Hannah* November 10, 2016 at 11:55 am OP here! Definitely feel you, dresses and skirts make more sense in the heat. Here in NYC it’s getting chilly, so walking from the subway to the office with bare legs is going to be impossible soon (and I hate how tights always roll and bunch!)
Meghan* November 10, 2016 at 3:21 pm I live in New England, and you gotta buy better tights. Spanx brand tights are incredible – they are very opaque and they stay where you put them – no rolling or bunching at all. Also, leggings under dresses work really well, too, especially when it’s colder.
Meghan* November 10, 2016 at 4:27 pm No prob! They’re about $16-ish a pair but they last forever. I’ve never managed to put a hole in a pair, and I’m usually really good at that. It’s really a get-what-you-pay-for situation. These are the ones I get: http://www.target.com/p/assets-by-sara-blakely-a-spanx-women-s-original-shaping-tights-158b/-/A-13384845?lnk=rec|pdpipadh1|related_prods_vv|pdpipadh1|13384845|2
Sparrow* November 11, 2016 at 10:57 am Leggings feel like pjs. I love them. And fleece-lined leggings are a necessity for winter – I wear them all through Chicago winter and they’re infinitely warmer than jeans!
Stranger than fiction* November 10, 2016 at 12:46 pm They’re totally not all that comfortable. And the skiny ones? Omg they choke my knees…and I have the worlds skinniest legs so explain that!
Meghan* November 10, 2016 at 3:18 pm Same. Jeans always pull in too much in the middle to be comfortable. I have hideous red marks on my skin when I take them off (and yes, they fit, my skin is just really sensitive). I vastly prefer skirts and dresses and wear them almost exclusively. In the warmer months I live in comfy cotton dresses. I always think it’s funny when people remark on me being dressed up, because, hello, I left my house without wearing any pants, so who really dressed up here? I just started a job that allows jeans on Friday, and everyone has made sure I know, and tells me excitedly, and I’m over here like, meh. I’ll probably wear a tunic/more casual dress and leggings. Jeans are not that great.
Catalin* November 10, 2016 at 9:31 am Elastic waisted pants FTW — there are business pants that look and feel exactly like other formal trousers except with elastic instead of the usual oppressive material around the waist. It’s been a life changer for me. My shape doesn’t mix well with many dress pants.

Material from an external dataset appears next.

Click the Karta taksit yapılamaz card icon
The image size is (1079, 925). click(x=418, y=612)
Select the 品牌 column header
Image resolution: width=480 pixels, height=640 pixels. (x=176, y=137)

Windchime* November 10, 2016 at 10:41 am Same here. And I recently discovered ponte pants after I got a new job that doesn’t allow jeans. They are so comfortable! I’ve only found one brand so far that fits (damn you, plus-size hips AND tallness!) and they expensive but worth it. In case anyone else is looking, the brand is NYDJ. I’m headed to the store this weekend to buy more.

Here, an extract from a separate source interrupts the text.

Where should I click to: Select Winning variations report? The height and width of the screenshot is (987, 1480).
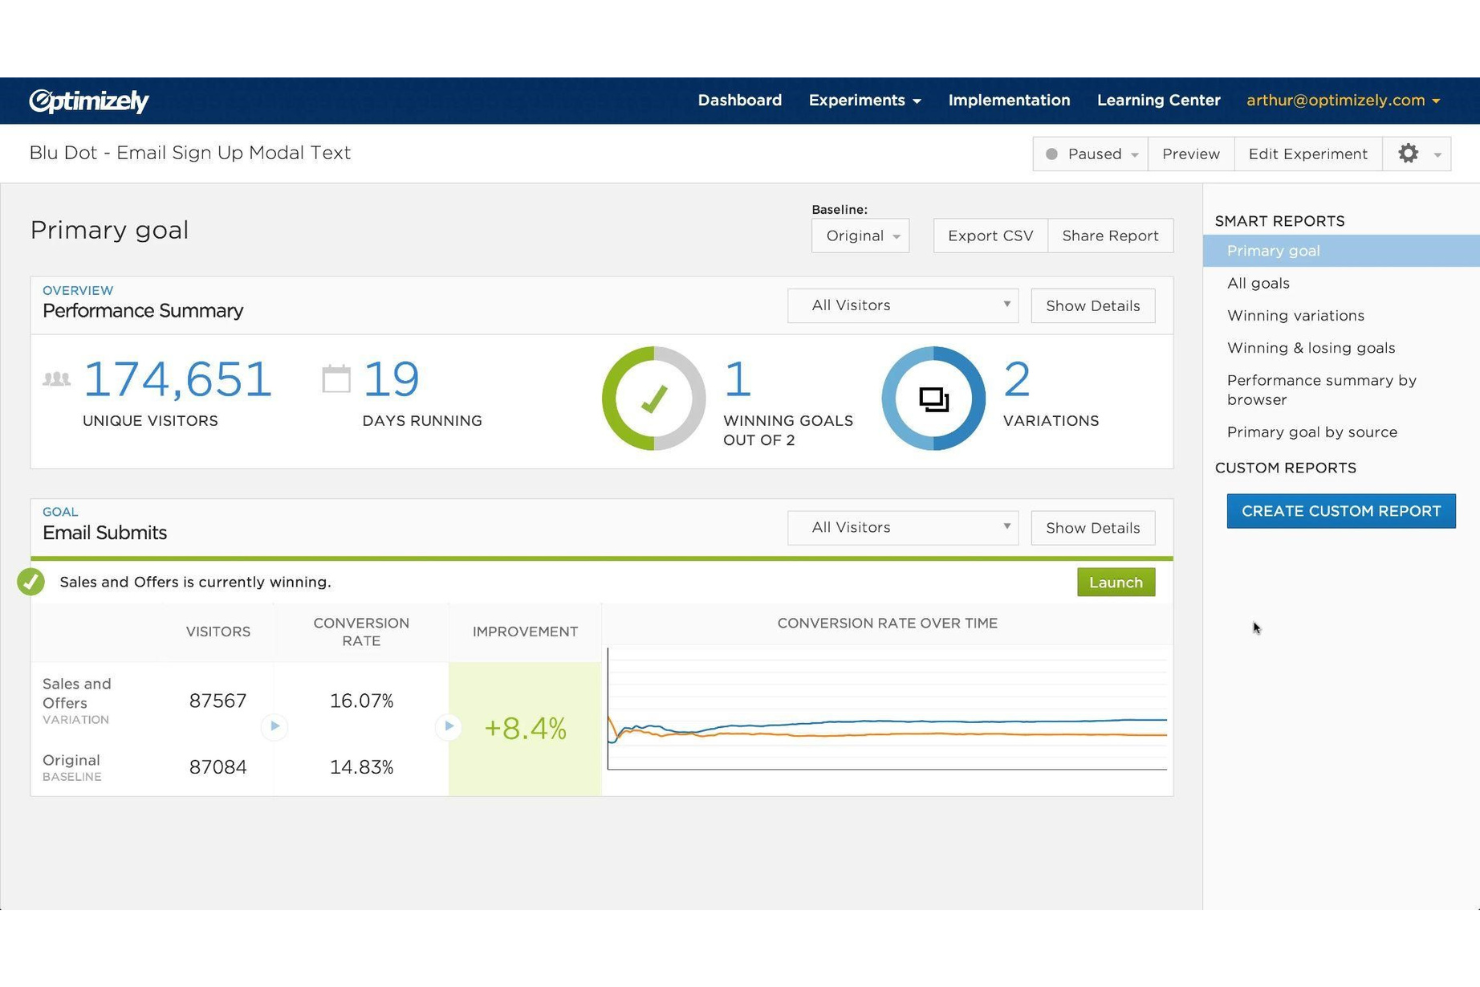point(1295,315)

Elsajeni* November 10, 2016 at 10:54 am My mom has been trying to sell me on NYDJ for years (I keep telling her: Mom, it says right in the name, they’re not mine), and I’m still not really into their actual jeans, but I just bought a couple pairs of their ponte slacks and I think I’m in love. (And I’m still abiding by the name of the brand, since they’re not jeans, they’re slacks.)

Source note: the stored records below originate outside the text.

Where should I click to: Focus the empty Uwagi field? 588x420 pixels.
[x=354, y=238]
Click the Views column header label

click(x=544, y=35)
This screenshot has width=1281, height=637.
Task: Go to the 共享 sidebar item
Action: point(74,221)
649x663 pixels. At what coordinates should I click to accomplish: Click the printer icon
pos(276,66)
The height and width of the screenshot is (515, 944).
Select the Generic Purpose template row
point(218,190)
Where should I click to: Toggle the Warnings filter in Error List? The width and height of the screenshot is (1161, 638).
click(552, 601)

Jadelyn* November 10, 2016 at 11:42 am Bless ponte pants! They feel like thicker yoga pants to me. My workplace moved to jeans this summer, but prior to that it was all ponte pants for me, all the time. I got mine from Lands End, actually, since they had tall plus sizes available and you could get them custom-hemmed to your inseam if you needed to.
Venus Supreme* November 10, 2016 at 12:21 pm My go-to pants are ponte leggings from Old Navy. I got them last year, and I’m praying they make a comeback this season!
Sack of Benevolent Trash Marsupials* November 10, 2016 at 11:43 am How do you care for your NYDJ ponte pants? I washed/damp dryer dried (if you know what I mean, took out and hung up damp) two pairs of mine and they had shrunk 6-7 inches. They were waaaay too long initially so not a tragedy, but they are now a tighter fit everywhere and I prefer slightly looser. I have one pair I have not yet washed, they are way too long, so I am thinking of hemming and having them dry cleaned – what have you done? I wear pants forever before washing but at some point the knees are so baggy I just have to do something. All thoughts from NYDJ slacks owners welcome!
Maxine of Arc* November 10, 2016 at 1:32 pm Oh no! What does the care label say? They might not be able to go into the dryer at all, even for a short time.
Elizabeth West* November 10, 2016 at 10:46 am I have a hiatal hernia and GERD, and a tight waistband, belt, and anything that presses or cuts into my stomach is super uncomfortable. Elastic waist or stretch is my friend.
Hannah* November 10, 2016 at 11:57 am OP here! Pretty sure a bright light just came down from above and angelic choirs started singing. Where does one find these magical elastic dress pants?!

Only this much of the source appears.